해당 Tokenizer는 원하는 책의 이름이 기억이 나지 않을 때, 예를 들면 해리포터와 아즈카반의 죄수를 찾고 싶은데 카반만 기억나는 경우 유용하게 사용할 수 있다.

하지만 위에서 예시에서 볼 수 있다 싶이 가장 조합의 토큰을 생성하기 때문에, 해당 Tokenizer를 사용하는 필드는 Boost value를 낮출 필요가 있다.

edge

"edge": {
  "type": "edge_ngram",
  "min_gram": 1,
  "max_gram": 30,
  "token_chars": [
    "letter",
    "digit"
  ]
}

edge tokenizer는 edge_ngram을 사용했다.
이는 토큰화 대상을 끝에서 n개의 인접한 글자씩 자라서 토큰화하는 Tokenizer이다.
그 이외의 부분은 위에 설명한 ngram과 동일하니 바로 예시를 보자

"This is a" -> "T", "Th", "Thi", "This", "i", "is", "a"

min_gram: 1로 설정했기 때문에 "T"나 "i", "a"같은 1글자짜리 토큰이 추가되었지만, 기본적으로는 ngram보다 토큰의 갯수가 적다는 것을 알 수 있다.

그렇다면 해당 Tokenizer는 장점이 뭘까? 필자가 생각하는 장점은 오히려 토큰의 갯수가 적다는 것에 있다.

"housekeeper"라는 책을 검색하고 싶어서 "housek"라는 검색어를 입력했다고 치자, 그러면 ngram tokenizer의 경우 이를 "use", "us" 등등의 원치않은 토큰으로 토큰화하고 이를 기반으로 검색을 시도할 것이다. 그러나 edge_ngram tokenizer의 경우 끝에서 n개의 인접한 글자씩 토큰화하므로 ngram tokenizer를 사용했을 때 나오는 원치않는 검색을 줄일 수 있다.

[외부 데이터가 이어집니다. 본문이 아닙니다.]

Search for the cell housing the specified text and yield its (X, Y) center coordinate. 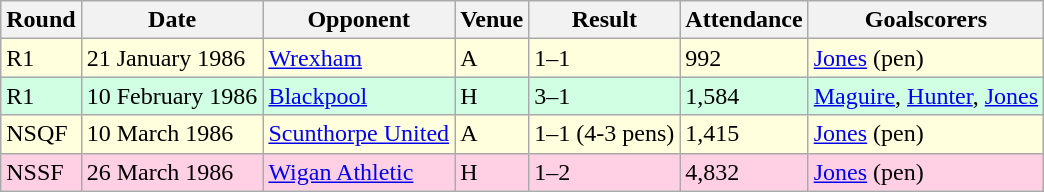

물론 그만큼 검색의 유연성이 줄어 들기 때문에 무조건 "edge_gram이 ngram보다 무조건 좋아!" 라고는 말할 수 없지만 이런 Trade-off를 감수 할 만큼 검색 할 때는 대상의 검색어의 앞부분이 더 기억에 남는다.

Analyzer

이제 위에서 사용자 정의한 Tokenizer를 보고 아래의 Analyzer를 정의한 것을 보면, 각각의 Tokenizer에 lowercase라는 대문자 -> 소문자 필터를 추가한 것 뿐이다.

"ngram-book": {
  "type": "custom",
  "tokenizer": "partial",
  "filter": [
    "lowercase"
  ]
},
"edge-book": {
  "type": "custom",
  "tokenizer": "edge",
  "filter": [
    "lowercase"
  ]
}

이것들 이외에 추가로 nori와 standard라는 Analyzer를 사용하는데, 각각 한국어와 영어를 분석해주는 Analyzer이다.

"kor": {
  "type": "text",
  "analyzer": "nori"
},
"en": {
  "type": "text",
  "analyzer": "standard"
},

간단히 설명하자면 이 둘은 "글자"가 아닌 "언어"로서 텍스트를 분석한다.
예를 들면, "한국어 분석기 테스트를 해볼까요?" -> "한국", "어", "분석", "기", "테스트", "하", "보"와 같이 토큰화된다.
추가로 각 토큰에는 품사 정보도 추가되는데 위에 "하"라는 토큰은 "해볼까요?"라는 동사에서 추출된 토큰이기 때문에 동사라는 정보가 들어가 있다.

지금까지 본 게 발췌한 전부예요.